Over the past few months, abortion pill startups have tried to cope with huge spikes in demand while navigating a tangled web of new regulations and privacy concerns. Since the Supreme Court’s decision to overturn Roe vs. Wade first leak in may, Hey Jane, an online startup that provides abortion pills in seven states, reported a tenfold increase in traffic to its website. And demand has doubled for its mail-order abortion drugs, a combination of misoprostol and mifepristone who can induce a safe abortion during the first 10 weeks of pregnancy in the privacy of her home.
In addition to Hey Jane, other abortion pill-focused telehealth providers like Choice, Just the Pill, Abortion on Demand saw site traffic and interest skyrocket from 600% to 2,000% after the fall. of roe deer end of June, according Axios. Prior to the Supreme Court ruling, more than half of abortions were medically performed, reports the Guttmacher Institute, specializing in reproductive health policy. Today, many states are trying to ban telehealth services and even the pills themselves.
Last month, the Biden administration took regulatory action to try to prevent states from banning access to the abortion pill by mail order, saying it is beyond the scope of states’ rights given the position of the Food and Drug Administration (FDA) that it is safe, effective, and does not need to be dispensed in person from a pharmacy.
But the obscurity of federal law presents challenges. For example, a telehealth provider like Abortion on Demand uses software that must confirm a patient’s physical location before allowing them to schedule a telehealth appointment to be prescribed an abortion pill by mail. If they live in a state where access to the telehealth service itself has been restricted, as 19 states had already done before Dobbs decisionthey should find a way to travel to a state where these services are still permitted in order to use digital platforms given the location verification requirement.
This hurdle becomes even more difficult given the relatively short window for receiving abortifacient drugs, which are only permitted during the first 10 weeks of pregnancy, just weeks after many women may even know they are pregnant.
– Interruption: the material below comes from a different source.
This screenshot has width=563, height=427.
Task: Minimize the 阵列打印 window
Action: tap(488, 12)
A period of just a few weeks to travel to a site where access to telehealth abortion services is even legal is a complication in itself, which is why Hey Jane co-founder and CEO Kiki Freedman said that one strategy could be to create demand in blue states where in-person abortion remains relatively accessible in order to free up in-person appointments for women who may have to travel across state lines for an appointment.
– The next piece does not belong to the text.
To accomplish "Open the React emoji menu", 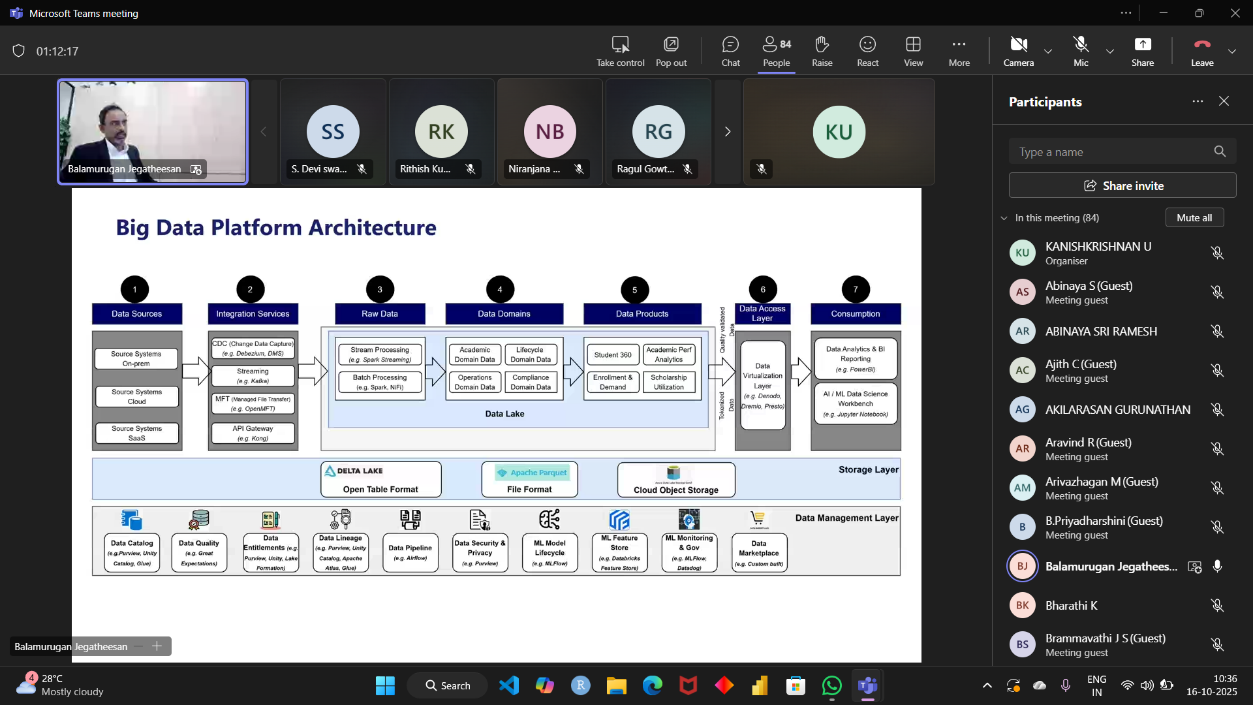I will coord(867,51).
“While we have geographic expansion plans underway (we recently expanded into New Jersey and will soon be expanding into Connecticut), our top priority has been to meet the significant increase in demand in states in which we are currently located,” Freedman says fast company in an emailed statement.
This could be a growing effort as more states attempt to prohibit access to abortion-inducing drugs and telehealth appointments for these services, or allow members of the family of drug recipients to sue drug suppliers. These legislative efforts are fueled in part by anti-abortion groups such as the National Right to Life Committee and Life of America, which have developed model legislation to restrict access, the Washington Post reports. And red state legislatures are heeding the call of these activist groups – lawmakers in South Carolina, for example, have already introduced the “model law” concocted by National Right to Life in the wake of the Dobbs decision.
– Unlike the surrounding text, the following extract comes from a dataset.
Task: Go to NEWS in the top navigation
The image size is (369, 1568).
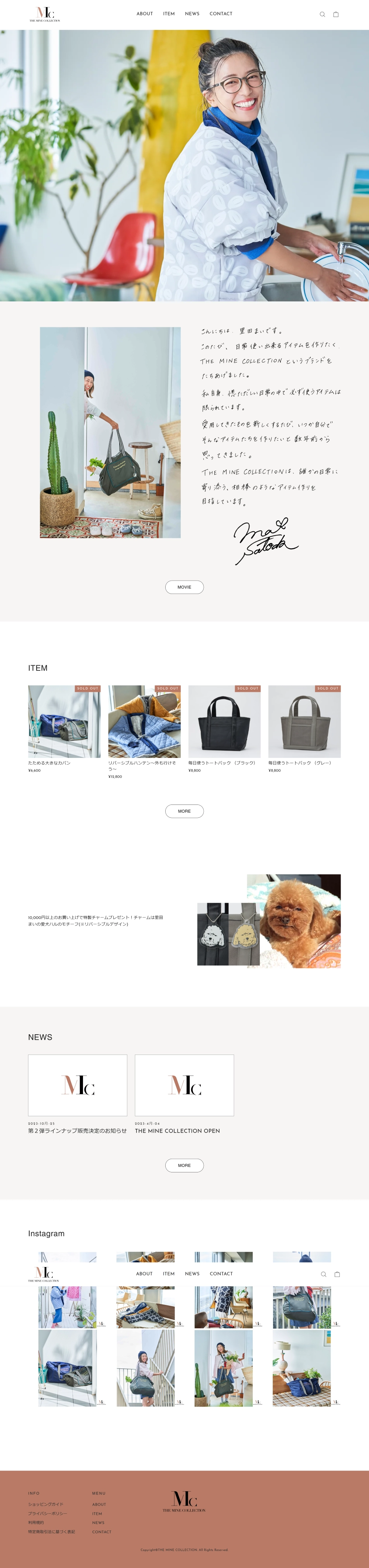Action: [192, 13]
“Hey Jane is currently in states where telemedicine abortion will continue to be legal, and we are strategically positioned in these 7 states that account for the majority of abortion volume nationwide after Roe and are receiving an influx of patients who need to travel to get care now that Roe is knocked down,” Freedman says, adding that helping overstretched in-person clinics by focusing on those who would benefit from medical abortion is a top priority for the startup.
These efforts will undoubtedly become essential for a growing number of women as state anti-abortion laws are implemented in the months and years to come. But fledgling women’s health businesses in the space may need to build trust with those they serve, given privacy concerns over such sensitive and personal information. For instance, markup reported last month that Hey Jane advertises its services on Google and Facebook and was found using pixel trackers and visitor data which was then sent to analytics companies, payment processors and major search engines and social media platforms, potentially putting women’s privacy at risk. The company reportedly addressed the issue soon after the report, including ceasing to use Facebook parent company Meta’s Pixel tracker, citing an “increasingly hostile” regulatory environment.
“Having supported our 10,000th patient this month, I am proud of the work Hey Jane has done and will continue to do,” says Freedman. That number is almost certain to rise, as will the hostility of state anti-abortion laws and regulations.
Sy Mukherjee has reported on the health industry for a decade. He is a communication consultant and architect at IDEA Pharma.